--- Begin PASSAGE GIVEN ---

Eleanor Paynter  08:27

How does what you're talking about in terms of this process of becoming – moving towards what you talked about as perfection – how does that relate to a notion of human rights?

Momar Ndiaye  08:39

Well, I ran into the text, the Declaration of Human Rights, in my twenties. And the way it happened was, I was competing. There was a national dance competition in Senegal that I was part of, and the theme of that year was human rights, the Declaration of Human Rights, just as a text to use, to work on. And we’re talking about Senegal in 1998. And our job was to not critique it, but more to learn it, and offer accurate translation of it in local languages – that in itself as a way of competing, so whoever had the clearest translation of it in Wolof and portraying it clearly from French to Wolof – you have the point. So I happen to be the one who represented the group doing that, which offered me a lot of time after practice rehearsal. So I would just stay. When my when my friends are drinking tea, talking, I'm sitting there learning the Declaration, like all the articles, knowing them by heart. And then after that, going to my godfather, who was a movie translator, and sitting with him and he would guide me through the process of actually translating it in proper Wolof. Which brings us again to another thing: colonialities, and then how our native tongues are being affected tremendously by French, and now English.

--- End PASSAGE GIVEN ---
--- Begin COLLECTED DATA ---

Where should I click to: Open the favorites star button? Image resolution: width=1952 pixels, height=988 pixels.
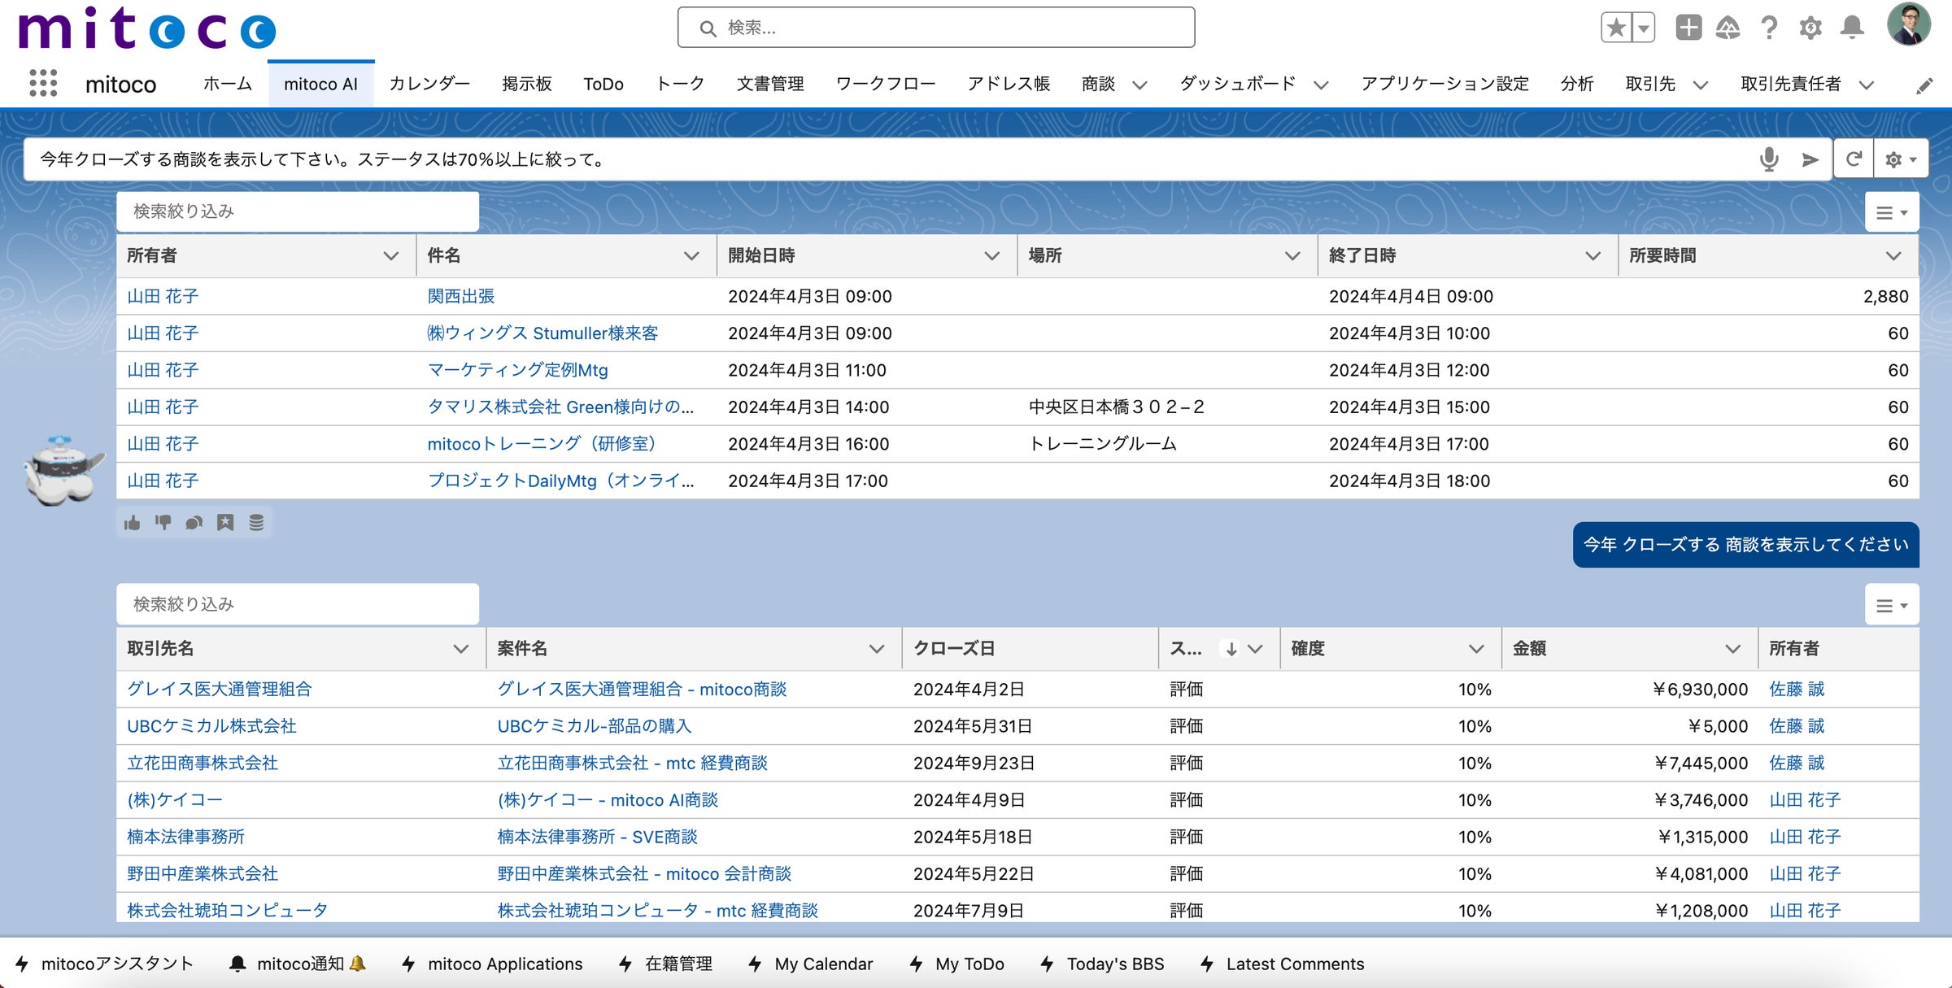1616,28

--- End COLLECTED DATA ---

▶ _GIVEN PROBLEM A_: In the interview transcript, what was Momar Ndiaye's godfather's job?
▶ _GIVEN PROBLEM B_: Reproduce the part of the interview transcript starting with "How does what" and going on through "of human rights?".

▶ _COMPLETE OUTPUT A_: He was a movie translator.

▶ _COMPLETE OUTPUT B_:
How does what you're talking about in terms of this process of becoming – moving towards what you talked about as perfection – how does that relate to a notion of human rights?